**Objective:** Recast every line of the items below as a Markdown table with the columns "Row" and "Line", numbering the rows in order and omitting blank lines.

**Provided entries:**
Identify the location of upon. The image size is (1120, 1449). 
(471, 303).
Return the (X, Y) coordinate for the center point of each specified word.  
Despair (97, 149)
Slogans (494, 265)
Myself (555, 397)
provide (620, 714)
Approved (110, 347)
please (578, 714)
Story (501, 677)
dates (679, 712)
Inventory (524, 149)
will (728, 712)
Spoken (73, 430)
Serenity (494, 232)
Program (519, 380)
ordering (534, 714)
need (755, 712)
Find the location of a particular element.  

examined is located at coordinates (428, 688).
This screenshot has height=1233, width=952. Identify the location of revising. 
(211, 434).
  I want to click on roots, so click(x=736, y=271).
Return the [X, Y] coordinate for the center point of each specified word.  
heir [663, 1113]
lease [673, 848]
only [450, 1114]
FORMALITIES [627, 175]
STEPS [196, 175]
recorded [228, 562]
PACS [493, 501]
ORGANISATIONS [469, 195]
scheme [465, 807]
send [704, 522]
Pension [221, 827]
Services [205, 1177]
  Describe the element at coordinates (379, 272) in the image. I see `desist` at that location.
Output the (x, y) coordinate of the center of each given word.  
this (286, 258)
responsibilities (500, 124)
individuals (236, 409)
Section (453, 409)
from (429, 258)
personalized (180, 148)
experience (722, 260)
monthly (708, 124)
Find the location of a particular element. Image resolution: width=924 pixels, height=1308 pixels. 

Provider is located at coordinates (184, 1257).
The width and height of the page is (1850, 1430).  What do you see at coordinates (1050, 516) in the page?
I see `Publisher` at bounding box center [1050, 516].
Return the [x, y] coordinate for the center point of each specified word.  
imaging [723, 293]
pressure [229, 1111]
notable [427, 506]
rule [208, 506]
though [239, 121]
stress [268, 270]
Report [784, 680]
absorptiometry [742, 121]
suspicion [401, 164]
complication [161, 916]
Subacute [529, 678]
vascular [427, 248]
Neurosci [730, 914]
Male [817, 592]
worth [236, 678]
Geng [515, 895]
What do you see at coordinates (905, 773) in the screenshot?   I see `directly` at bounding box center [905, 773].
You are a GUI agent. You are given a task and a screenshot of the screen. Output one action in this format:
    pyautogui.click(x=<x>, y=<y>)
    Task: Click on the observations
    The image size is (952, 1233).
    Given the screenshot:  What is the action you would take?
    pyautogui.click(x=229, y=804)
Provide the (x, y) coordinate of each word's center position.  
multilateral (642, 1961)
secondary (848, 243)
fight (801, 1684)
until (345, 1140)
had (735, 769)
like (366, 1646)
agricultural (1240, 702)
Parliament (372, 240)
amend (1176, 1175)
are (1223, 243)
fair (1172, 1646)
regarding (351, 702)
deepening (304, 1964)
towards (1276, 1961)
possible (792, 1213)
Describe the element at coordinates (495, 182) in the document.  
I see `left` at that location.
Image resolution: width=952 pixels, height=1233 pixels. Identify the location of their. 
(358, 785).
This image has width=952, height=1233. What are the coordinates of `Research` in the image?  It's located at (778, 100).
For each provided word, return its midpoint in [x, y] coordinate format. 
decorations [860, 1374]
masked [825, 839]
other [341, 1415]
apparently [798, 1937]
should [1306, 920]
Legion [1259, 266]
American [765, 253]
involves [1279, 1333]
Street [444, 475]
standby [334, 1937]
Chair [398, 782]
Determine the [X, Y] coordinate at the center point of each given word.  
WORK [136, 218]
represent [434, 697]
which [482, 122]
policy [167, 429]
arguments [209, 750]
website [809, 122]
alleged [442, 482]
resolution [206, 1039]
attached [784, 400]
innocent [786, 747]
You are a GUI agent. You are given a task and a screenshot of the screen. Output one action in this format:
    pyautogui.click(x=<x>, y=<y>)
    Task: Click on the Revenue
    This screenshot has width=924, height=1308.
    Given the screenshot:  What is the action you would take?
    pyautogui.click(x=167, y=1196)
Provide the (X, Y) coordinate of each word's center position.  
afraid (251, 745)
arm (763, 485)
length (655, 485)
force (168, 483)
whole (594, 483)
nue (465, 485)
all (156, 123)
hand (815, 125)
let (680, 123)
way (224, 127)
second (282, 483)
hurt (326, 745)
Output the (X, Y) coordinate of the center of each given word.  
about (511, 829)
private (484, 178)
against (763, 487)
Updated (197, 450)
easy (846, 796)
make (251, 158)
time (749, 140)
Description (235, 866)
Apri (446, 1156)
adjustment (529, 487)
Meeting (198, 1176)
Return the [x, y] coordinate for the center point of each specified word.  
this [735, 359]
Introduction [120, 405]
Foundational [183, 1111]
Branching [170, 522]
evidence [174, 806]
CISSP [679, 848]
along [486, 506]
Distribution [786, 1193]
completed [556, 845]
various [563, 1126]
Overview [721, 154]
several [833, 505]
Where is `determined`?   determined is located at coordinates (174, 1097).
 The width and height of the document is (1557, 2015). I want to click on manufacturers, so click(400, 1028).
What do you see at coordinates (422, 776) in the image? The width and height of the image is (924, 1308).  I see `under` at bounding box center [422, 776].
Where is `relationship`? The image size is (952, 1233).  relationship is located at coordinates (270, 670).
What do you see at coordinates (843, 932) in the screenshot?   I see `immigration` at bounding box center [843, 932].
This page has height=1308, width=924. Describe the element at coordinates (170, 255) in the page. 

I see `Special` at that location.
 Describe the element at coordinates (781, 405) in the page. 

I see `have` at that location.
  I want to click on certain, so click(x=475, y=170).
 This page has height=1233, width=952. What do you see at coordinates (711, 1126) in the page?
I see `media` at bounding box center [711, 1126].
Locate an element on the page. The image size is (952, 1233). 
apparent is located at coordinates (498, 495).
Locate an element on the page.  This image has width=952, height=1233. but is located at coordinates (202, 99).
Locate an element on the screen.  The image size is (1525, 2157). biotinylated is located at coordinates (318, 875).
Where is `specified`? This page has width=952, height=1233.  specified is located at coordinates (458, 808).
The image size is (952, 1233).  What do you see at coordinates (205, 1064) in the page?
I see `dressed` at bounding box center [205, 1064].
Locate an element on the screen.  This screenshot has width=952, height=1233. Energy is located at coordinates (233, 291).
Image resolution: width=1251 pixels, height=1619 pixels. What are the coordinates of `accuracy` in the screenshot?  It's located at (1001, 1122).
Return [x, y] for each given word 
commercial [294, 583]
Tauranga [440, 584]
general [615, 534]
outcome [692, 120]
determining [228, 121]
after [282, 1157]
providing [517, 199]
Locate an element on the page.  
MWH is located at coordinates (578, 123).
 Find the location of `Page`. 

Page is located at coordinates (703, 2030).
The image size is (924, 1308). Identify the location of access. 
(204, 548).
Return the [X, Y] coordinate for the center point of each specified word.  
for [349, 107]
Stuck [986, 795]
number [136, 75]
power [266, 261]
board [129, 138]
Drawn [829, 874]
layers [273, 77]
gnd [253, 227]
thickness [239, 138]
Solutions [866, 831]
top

**Worked answer:**
| Row | Line |
|---|---|
| 1 | Identify the location of upon. The image size is (1120, 1449).  |
| 2 | (471, 303). |
| 3 | Return the (X, Y) coordinate for the center point of each specified word.   |
| 4 | Despair (97, 149) |
| 5 | Slogans (494, 265) |
| 6 | Myself (555, 397) |
| 7 | provide (620, 714) |
| 8 | Approved (110, 347) |
| 9 | please (578, 714) |
| 10 | Story (501, 677) |
| 11 | dates (679, 712) |
| 12 | Inventory (524, 149) |
| 13 | will (728, 712) |
| 14 | Spoken (73, 430) |
| 15 | Serenity (494, 232) |
| 16 | Program (519, 380) |
| 17 | ordering (534, 714) |
| 18 | need (755, 712) |
| 19 | Find the location of a particular element.   |
| 20 | examined is located at coordinates (428, 688). |
| 21 | This screenshot has height=1233, width=952. Identify the location of revising.  |
| 22 | (211, 434). |
| 23 |   I want to click on roots, so click(x=736, y=271). |
| 24 | Return the [X, Y] coordinate for the center point of each specified word.   |
| 25 | heir [663, 1113] |
| 26 | lease [673, 848] |
| 27 | only [450, 1114] |
| 28 | FORMALITIES [627, 175] |
| 29 | STEPS [196, 175] |
| 30 | recorded [228, 562] |
| 31 | PACS [493, 501] |
| 32 | ORGANISATIONS [469, 195] |
| 33 | scheme [465, 807] |
| 34 | send [704, 522] |
| 35 | Pension [221, 827] |
| 36 | Services [205, 1177] |
| 37 |   Describe the element at coordinates (379, 272) in the image. I see `desist` at that location. |
| 38 | Output the (x, y) coordinate of the center of each given word.   |
| 39 | this (286, 258) |
| 40 | responsibilities (500, 124) |
| 41 | individuals (236, 409) |
| 42 | Section (453, 409) |
| 43 | from (429, 258) |
| 44 | personalized (180, 148) |
| 45 | experience (722, 260) |
| 46 | monthly (708, 124) |
| 47 | Find the location of a particular element. Image resolution: width=924 pixels, height=1308 pixels.  |
| 48 | Provider is located at coordinates (184, 1257). |
| 49 | The width and height of the page is (1850, 1430).  What do you see at coordinates (1050, 516) in the page? |
| 50 | I see `Publisher` at bounding box center [1050, 516]. |
| 51 | Return the [x, y] coordinate for the center point of each specified word.   |
| 52 | imaging [723, 293] |
| 53 | pressure [229, 1111] |
| 54 | notable [427, 506] |
| 55 | rule [208, 506] |
| 56 | though [239, 121] |
| 57 | stress [268, 270] |
| 58 | Report [784, 680] |
| 59 | absorptiometry [742, 121] |
| 60 | suspicion [401, 164] |
| 61 | complication [161, 916] |
| 62 | Subacute [529, 678] |
| 63 | vascular [427, 248] |
| 64 | Neurosci [730, 914] |
| 65 | Male [817, 592] |
| 66 | worth [236, 678] |
| 67 | Geng [515, 895] |
| 68 | What do you see at coordinates (905, 773) in the screenshot?   I see `directly` at bounding box center [905, 773]. |
| 69 | You are a GUI agent. You are given a task and a screenshot of the screen. Output one action in this format: |
| 70 |     pyautogui.click(x=<x>, y=<y>) |
| 71 |     Task: Click on the observations |
| 72 |     The image size is (952, 1233). |
| 73 |     Given the screenshot:  What is the action you would take? |
| 74 |     pyautogui.click(x=229, y=804) |
| 75 | Provide the (x, y) coordinate of each word's center position.   |
| 76 | multilateral (642, 1961) |
| 77 | secondary (848, 243) |
| 78 | fight (801, 1684) |
| 79 | until (345, 1140) |
| 80 | had (735, 769) |
| 81 | like (366, 1646) |
| 82 | agricultural (1240, 702) |
| 83 | Parliament (372, 240) |
| 84 | amend (1176, 1175) |
| 85 | are (1223, 243) |
| 86 | fair (1172, 1646) |
| 87 | regarding (351, 702) |
| 88 | deepening (304, 1964) |
| 89 | towards (1276, 1961) |
| 90 | possible (792, 1213) |
| 91 | Describe the element at coordinates (495, 182) in the document.   |
| 92 | I see `left` at that location. |
| 93 | Image resolution: width=952 pixels, height=1233 pixels. Identify the location of their.  |
| 94 | (358, 785). |
| 95 | This image has width=952, height=1233. What are the coordinates of `Research` in the image?  It's located at (778, 100). |
| 96 | For each provided word, return its midpoint in [x, y] coordinate format.  |
| 97 | decorations [860, 1374] |
| 98 | masked [825, 839] |
| 99 | other [341, 1415] |
| 100 | apparently [798, 1937] |
| 101 | should [1306, 920] |
| 102 | Legion [1259, 266] |
| 103 | American [765, 253] |
| 104 | involves [1279, 1333] |
| 105 | Street [444, 475] |
| 106 | standby [334, 1937] |
| 107 | Chair [398, 782] |
| 108 | Determine the [X, Y] coordinate at the center point of each given word.   |
| 109 | WORK [136, 218] |
| 110 | represent [434, 697] |
| 111 | which [482, 122] |
| 112 | policy [167, 429] |
| 113 | arguments [209, 750] |
| 114 | website [809, 122] |
| 115 | alleged [442, 482] |
| 116 | resolution [206, 1039] |
| 117 | attached [784, 400] |
| 118 | innocent [786, 747] |
| 119 | You are a GUI agent. You are given a task and a screenshot of the screen. Output one action in this format: |
| 120 |     pyautogui.click(x=<x>, y=<y>) |
| 121 |     Task: Click on the Revenue |
| 122 |     This screenshot has width=924, height=1308. |
| 123 |     Given the screenshot:  What is the action you would take? |
| 124 |     pyautogui.click(x=167, y=1196) |
| 125 | Provide the (X, Y) coordinate of each word's center position.   |
| 126 | afraid (251, 745) |
| 127 | arm (763, 485) |
| 128 | length (655, 485) |
| 129 | force (168, 483) |
| 130 | whole (594, 483) |
| 131 | nue (465, 485) |
| 132 | all (156, 123) |
| 133 | hand (815, 125) |
| 134 | let (680, 123) |
| 135 | way (224, 127) |
| 136 | second (282, 483) |
| 137 | hurt (326, 745) |
| 138 | Output the (X, Y) coordinate of the center of each given word.   |
| 139 | about (511, 829) |
| 140 | private (484, 178) |
| 141 | against (763, 487) |
| 142 | Updated (197, 450) |
| 143 | easy (846, 796) |
| 144 | make (251, 158) |
| 145 | time (749, 140) |
| 146 | Description (235, 866) |
| 147 | Apri (446, 1156) |
| 148 | adjustment (529, 487) |
| 149 | Meeting (198, 1176) |
| 150 | Return the [x, y] coordinate for the center point of each specified word.   |
| 151 | this [735, 359] |
| 152 | Introduction [120, 405] |
| 153 | Foundational [183, 1111] |
| 154 | Branching [170, 522] |
| 155 | evidence [174, 806] |
| 156 | CISSP [679, 848] |
| 157 | along [486, 506] |
| 158 | Distribution [786, 1193] |
| 159 | completed [556, 845] |
| 160 | various [563, 1126] |
| 161 | Overview [721, 154] |
| 162 | several [833, 505] |
| 163 | Where is `determined`?   determined is located at coordinates (174, 1097). |
| 164 |  The width and height of the document is (1557, 2015). I want to click on manufacturers, so click(400, 1028). |
| 165 | What do you see at coordinates (422, 776) in the image? The width and height of the image is (924, 1308).  I see `under` at bounding box center [422, 776]. |
| 166 | Where is `relationship`? The image size is (952, 1233).  relationship is located at coordinates (270, 670). |
| 167 | What do you see at coordinates (843, 932) in the screenshot?   I see `immigration` at bounding box center [843, 932]. |
| 168 | This page has height=1308, width=924. Describe the element at coordinates (170, 255) in the page.  |
| 169 | I see `Special` at that location. |
| 170 |  Describe the element at coordinates (781, 405) in the page.  |
| 171 | I see `have` at that location. |
| 172 |   I want to click on certain, so click(x=475, y=170). |
| 173 |  This page has height=1233, width=952. What do you see at coordinates (711, 1126) in the page? |
| 174 | I see `media` at bounding box center [711, 1126]. |
| 175 | Locate an element on the page. The image size is (952, 1233).  |
| 176 | apparent is located at coordinates (498, 495). |
| 177 | Locate an element on the page.  This image has width=952, height=1233. but is located at coordinates (202, 99). |
| 178 | Locate an element on the screen.  The image size is (1525, 2157). biotinylated is located at coordinates (318, 875). |
| 179 | Where is `specified`? This page has width=952, height=1233.  specified is located at coordinates (458, 808). |
| 180 | The image size is (952, 1233).  What do you see at coordinates (205, 1064) in the page? |
| 181 | I see `dressed` at bounding box center [205, 1064]. |
| 182 | Locate an element on the screen.  This screenshot has width=952, height=1233. Energy is located at coordinates (233, 291). |
| 183 | Image resolution: width=1251 pixels, height=1619 pixels. What are the coordinates of `accuracy` in the screenshot?  It's located at (1001, 1122). |
| 184 | Return [x, y] for each given word  |
| 185 | commercial [294, 583] |
| 186 | Tauranga [440, 584] |
| 187 | general [615, 534] |
| 188 | outcome [692, 120] |
| 189 | determining [228, 121] |
| 190 | after [282, 1157] |
| 191 | providing [517, 199] |
| 192 | Locate an element on the page.   |
| 193 | MWH is located at coordinates (578, 123). |
| 194 |  Find the location of `Page`.  |
| 195 | Page is located at coordinates (703, 2030). |
| 196 | The image size is (924, 1308). Identify the location of access.  |
| 197 | (204, 548). |
| 198 | Return the [X, Y] coordinate for the center point of each specified word.   |
| 199 | for [349, 107] |
| 200 | Stuck [986, 795] |
| 201 | number [136, 75] |
| 202 | power [266, 261] |
| 203 | board [129, 138] |
| 204 | Drawn [829, 874] |
| 205 | layers [273, 77] |
| 206 | gnd [253, 227] |
| 207 | thickness [239, 138] |
| 208 | Solutions [866, 831] |
| 209 | top |